■ Stored data:
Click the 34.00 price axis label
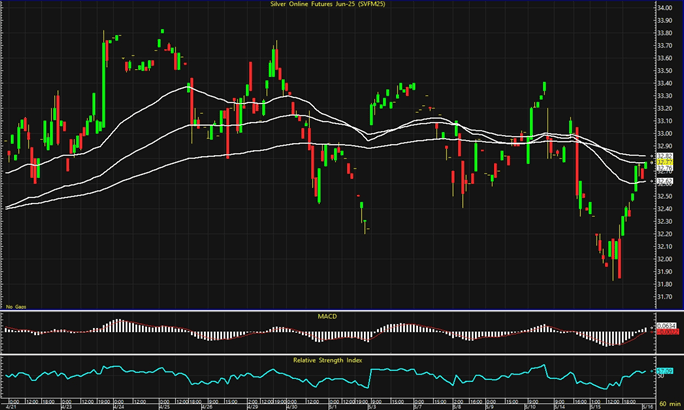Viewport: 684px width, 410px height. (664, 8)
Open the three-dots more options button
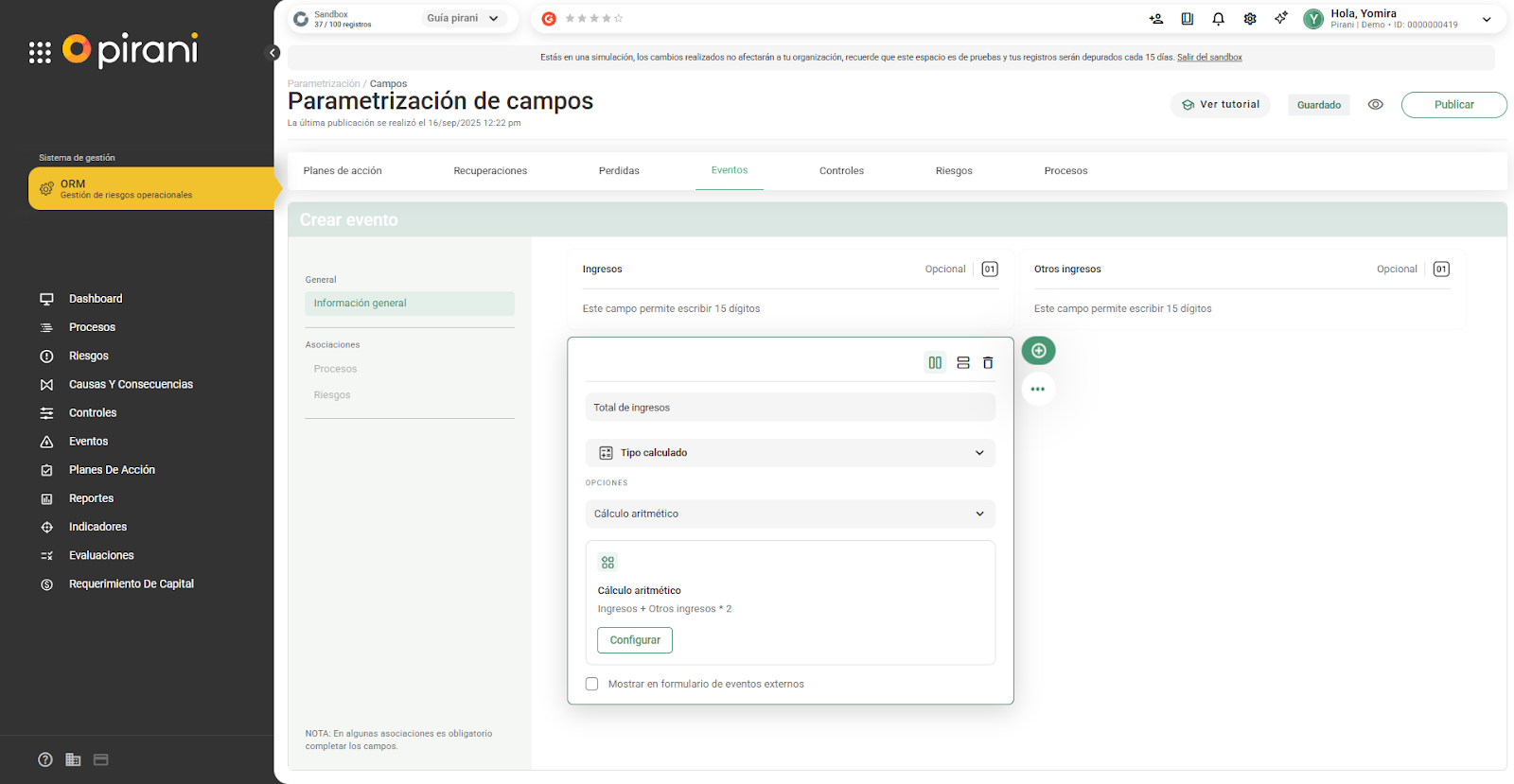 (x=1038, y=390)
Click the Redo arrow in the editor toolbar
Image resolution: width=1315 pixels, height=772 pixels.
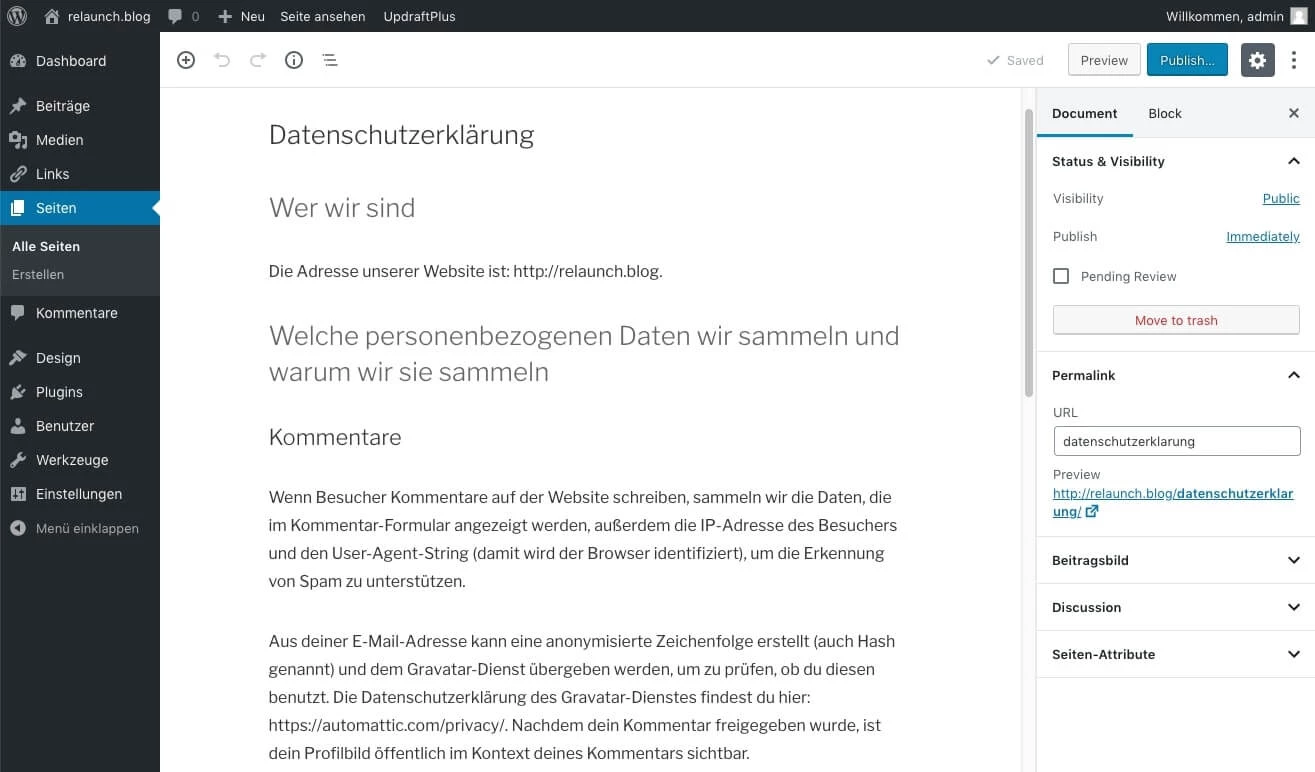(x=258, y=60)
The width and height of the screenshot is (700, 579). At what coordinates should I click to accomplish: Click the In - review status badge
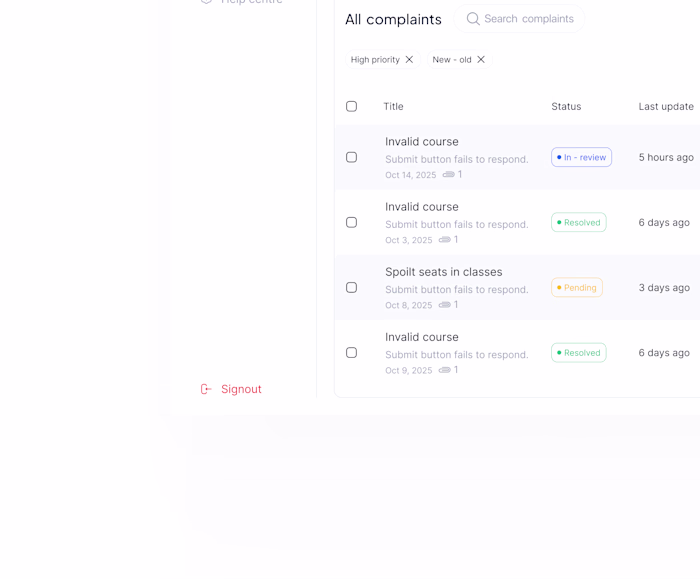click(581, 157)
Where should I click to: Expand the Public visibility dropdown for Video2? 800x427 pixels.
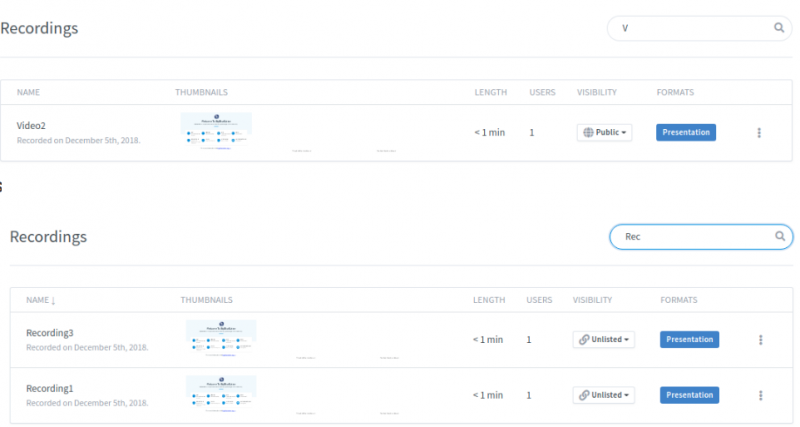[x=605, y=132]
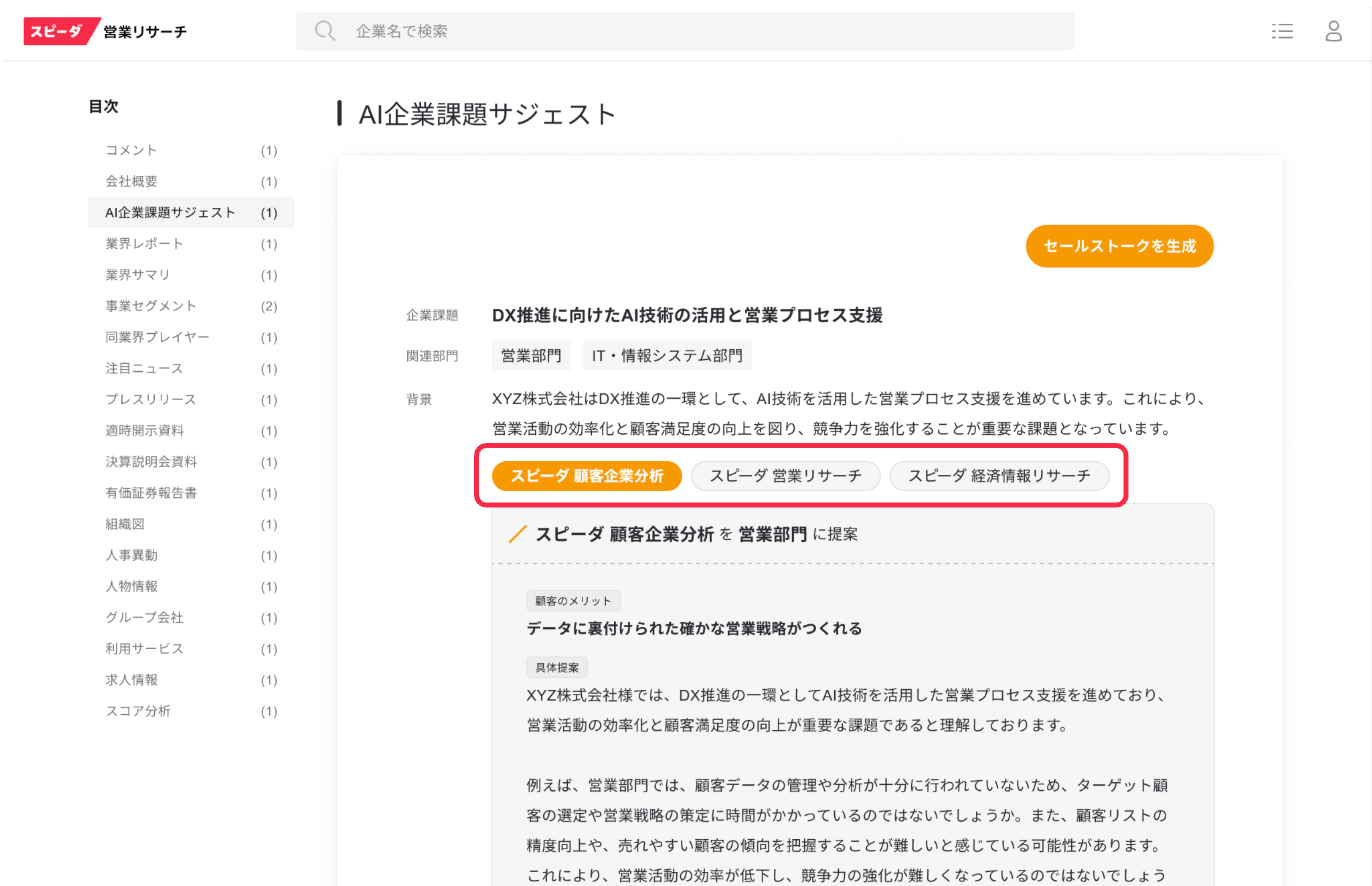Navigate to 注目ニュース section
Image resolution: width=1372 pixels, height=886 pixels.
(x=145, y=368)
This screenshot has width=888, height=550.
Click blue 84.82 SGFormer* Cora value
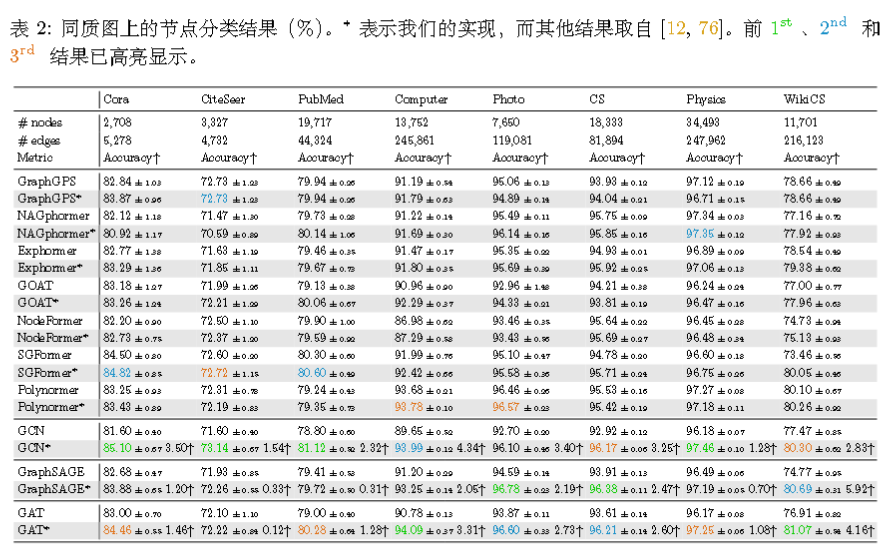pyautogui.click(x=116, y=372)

■ About this task: Pictures stay out. Return exactly the lines from the one with "Image resolution: width=1315" through the last line of the data.

■ Solution below:
Image resolution: width=1315 pixels, height=772 pixels.
(x=258, y=60)
The width and height of the screenshot is (700, 579). At what coordinates should I click to accomplish: Click the In - review status badge
click(581, 157)
Where should I click to: Expand the Public visibility dropdown for Video2? 800x427 pixels.
[x=605, y=132]
Navigate to 注目ニュース section
Image resolution: width=1372 pixels, height=886 pixels.
(x=145, y=368)
This screenshot has width=888, height=550.
Click blue 84.82 SGFormer* Cora value
pyautogui.click(x=116, y=372)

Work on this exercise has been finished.